Intel Pumps Millions Into Japanese WiMax

Intel Corp. (Nasdaq: INTC) opened its WiMax wallet yet again and shelled out $43 million to Japan's national WiMax operator UQ Communications Inc.

The money from Intel's investment arm, Intel Capital , will help to fund UQ's goal of covering 90 percent of the country by 2012 with the wireless broadband technology. UQ has committed to spending $1.3 billion to roll out the mobile WiMax network. (See KDDI Nears WiMax Vendor Picks and KDDI's WiMax Picks.)

The financial boost from Intel will also spur on the UQ's official commercial launch next month, which the operator announced today along with some service price details.

UQ is the KDDI Corp. -led consortium whose members include Intel, East Japan Railway Company, Kyocera Corp. (NYSE: KYO), Daiwa Securities Group Inc., and the Bank of Tokyo-Mitsubishi UFJ Ltd. It won a national license to deliver WiMax services at 2.5 GHz in late 2007. The WiMax service -- dubbed "UQ WiMax" -- has been available on a limited basis since February this year in Tokyo, Yokohama, and Kawasaki, as well as the Tokyo international airport. The full official launch is now scheduled for July 1. (See KDDI Forms Mobile WiMax JV.)

The mobile WiMax services will be up against the 3G HSDPA mobile broadband services of NTT DoCoMo Inc. (NYSE: DCM), SoftBank Mobile Corp. , and eMobile Ltd. with downlink speeds up to 7.2 Mbit/s. The services will go commercial before the other mobile operators, including KDDI, will have licenses for next-generation Long-Term Evolution (LTE) services. (See Pyramid: LTE Growth Will Outpace 3G, KDDI Goes LTE, and DoCoMo LTE Devices in 2010.)

How much for WiMax?
The basic service, called "UQ Flat," will cost ¥4,480 (US$45) per month (plus a registration fee of $29) and the daily-use option will be $6 per day. Free WiFi access is included in the service bundle. And users will be able to add additional WiMax devices to their service for $2 per device.

While UQ will provide retail WiMax services, its business model also includes open access to other service providers and mobile virtual network operators (MVNOs). So, consumers will be able to buy a WiMax device then select a service provider from UQ's "WiMax Integrated Portal," and sign up to a service plan.

UQ says that "several" MVNOs plan to offer services from July 1.

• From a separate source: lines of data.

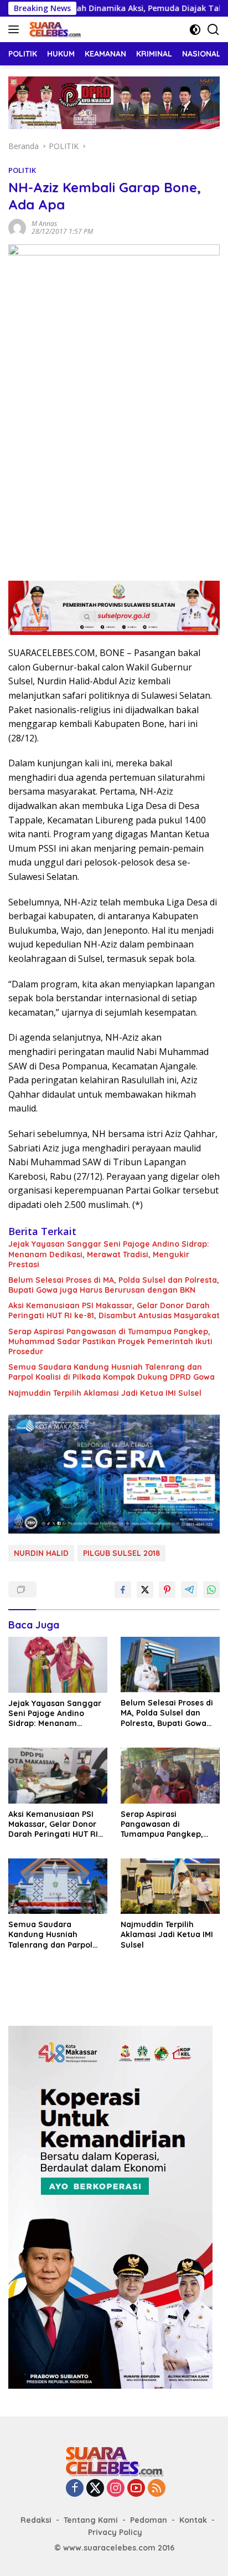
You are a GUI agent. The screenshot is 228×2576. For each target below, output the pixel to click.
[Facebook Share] (123, 1589)
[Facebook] (75, 2488)
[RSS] (156, 2488)
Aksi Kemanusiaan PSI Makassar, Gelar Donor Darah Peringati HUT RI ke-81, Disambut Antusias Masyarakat (114, 1310)
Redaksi (35, 2520)
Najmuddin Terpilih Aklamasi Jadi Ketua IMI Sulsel (104, 1393)
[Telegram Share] (189, 1589)
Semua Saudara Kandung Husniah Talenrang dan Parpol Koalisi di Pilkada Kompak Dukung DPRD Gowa (111, 1372)
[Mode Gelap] (195, 30)
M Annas (44, 223)
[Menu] (15, 29)
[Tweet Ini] (145, 1589)
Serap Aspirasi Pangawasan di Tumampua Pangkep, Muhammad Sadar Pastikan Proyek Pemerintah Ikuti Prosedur (110, 1341)
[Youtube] (136, 2488)
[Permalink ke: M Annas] (17, 227)
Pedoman (148, 2520)
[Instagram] (116, 2488)
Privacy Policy (115, 2532)
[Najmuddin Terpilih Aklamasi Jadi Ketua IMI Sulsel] (170, 1886)
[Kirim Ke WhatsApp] (211, 1589)
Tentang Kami (91, 2520)
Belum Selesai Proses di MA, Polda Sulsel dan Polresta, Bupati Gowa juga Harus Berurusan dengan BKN (113, 1285)
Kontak (193, 2520)
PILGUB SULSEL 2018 (121, 1553)
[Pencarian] (213, 30)
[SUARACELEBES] (53, 29)
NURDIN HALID (41, 1553)
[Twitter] (95, 2488)
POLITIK (22, 170)
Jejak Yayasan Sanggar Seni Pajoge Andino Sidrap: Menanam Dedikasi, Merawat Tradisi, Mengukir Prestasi (108, 1254)
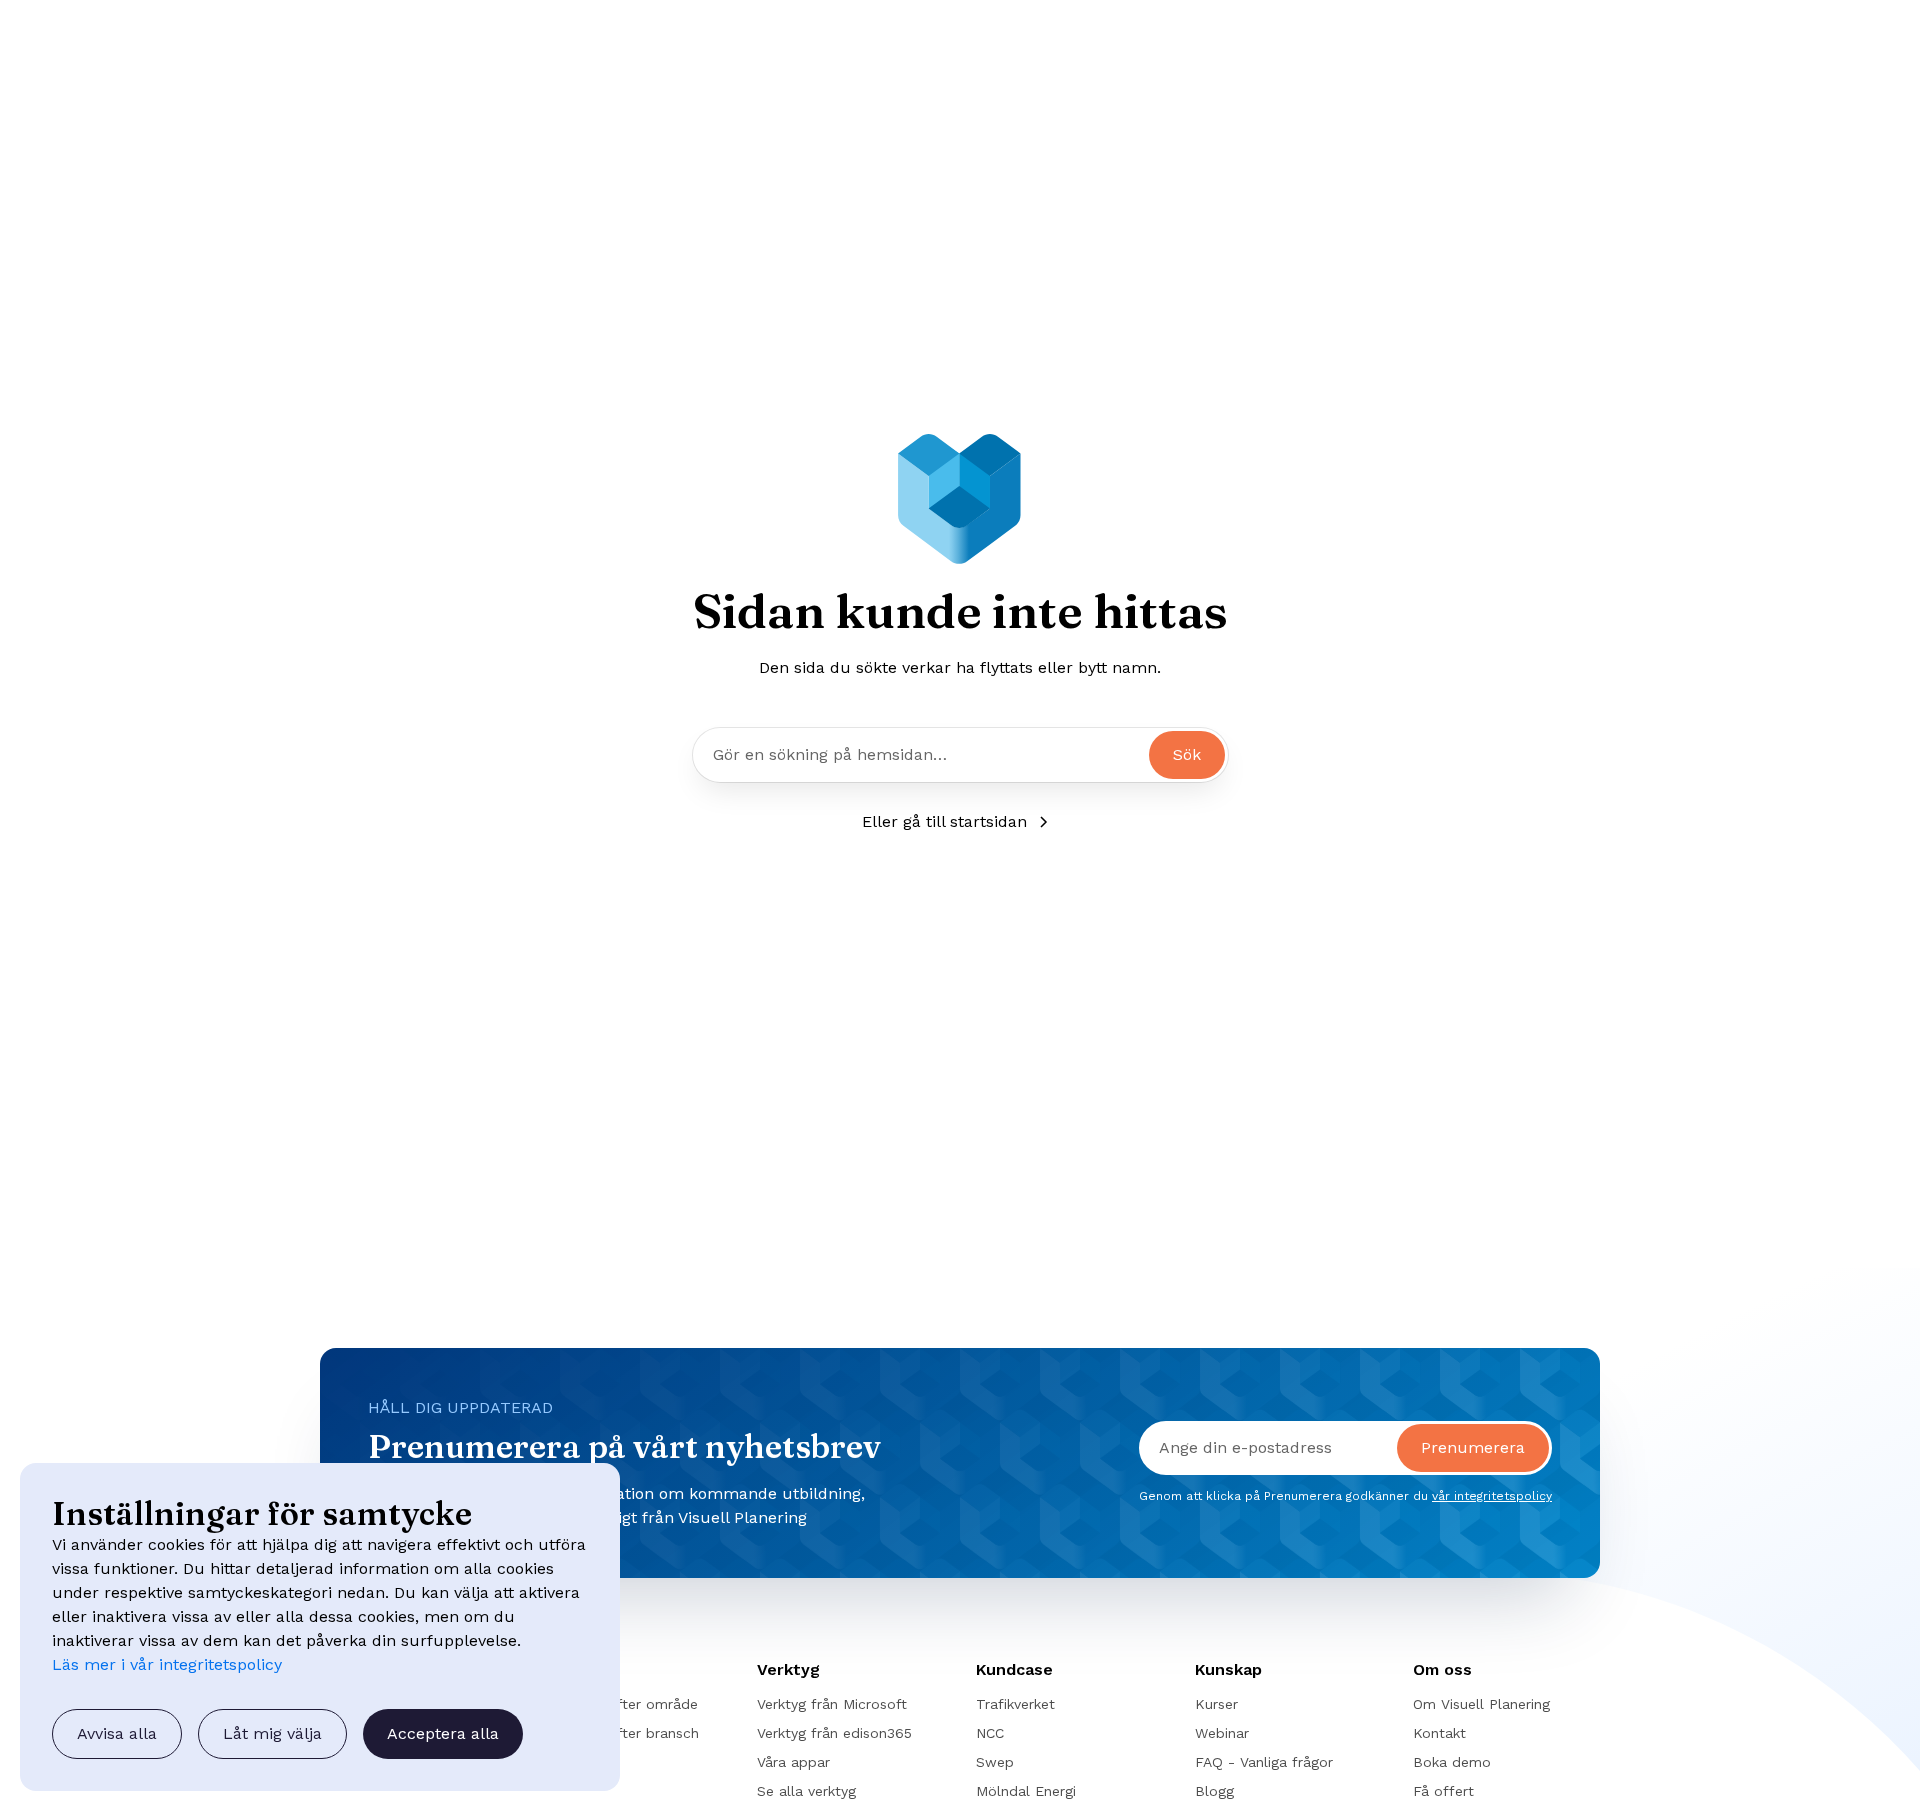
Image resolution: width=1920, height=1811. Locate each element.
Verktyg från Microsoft (832, 1704)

Among the first devices that will be available with the new service are WiMax-embedded laptops from Onkyo, Panasonic Corp. (NYSE: PC), and Toshiba Corp. (Tokyo: 6502), which integrate Intel's dual-mode WiMax/WiFi Link 5150 module and Centrino 2 processor technology.

The company also has a WiMax/WiFi gateway set, which includes a wireless LAN router and a WiMax PC card. The idea is to help users access the mobile WiMax via the wireless LAN router when they're indoors, where coverage may not be good.

With the launch, UQ says it will expand the service areas around metropolitan Tokyo, Yokohama, Osaka, Kyoto, Kobe, and Nagoya. The base station suppliers for the mobile WiMax network are Samsung Corp. , Fujitsu Ltd. (Tokyo: 6702; London: FUJ; OTC: FJTSY), and Airspan Networks Inc. (Nasdaq: AIRN), as well as NEC Corp. (Tokyo: 6701). (See Samsung Wins in Japan, Samsung Shows Off WiMax Femto, Airspan Boasts Japan Win, Fujitsu Teams Up to Tackle Mobile WiMax , and UQ Picks NEC WiMax Base Stations.)

— Michelle Donegan, European Editor, Unstrung

Michelle Donegan 12/5/2012 | 4:02:58 PM
re: Intel Pumps Millions Into Japanese WiMax

UQ responded to Unstrung's questions about the WiMax service by email today. The operator says it has confirmed peak download speeds of 16 Mbit/s and upload speeds of 3.9 Mbit/s. The operator didn't say what the average data rates were.

In the US, Clearwire says its average data rate is between 2 and 6 Mbit/s on the downlink and the typical uplink speed is 1 Mbit/s.


UQ won't say how many MVNO partners it has signed up so far, but notes that 6 MVNOs have announced that they will provide services over the WiMax network.


isk 12/5/2012 | 4:02:53 PM
re: Intel Pumps Millions Into Japanese WiMax

>The services will go commercial before the other mobile operators, including KDDI, will have licenses for next-generation Long-Term Evolution (LTE) services.

All four cellular operators, DoCoMo, KDDI, Softbank Mobile, and eMobile were awarded LTE licenses this week on June 10. They will launch LTE (or DC-HSDPA first for Softbank and eMobile) newtorks at their newly awarded 1.5 & 1.8 GHz spectrum as well as their current spectrum for 3G (800 MHz or 2 GHz), with the total expenditure of US $11 billion.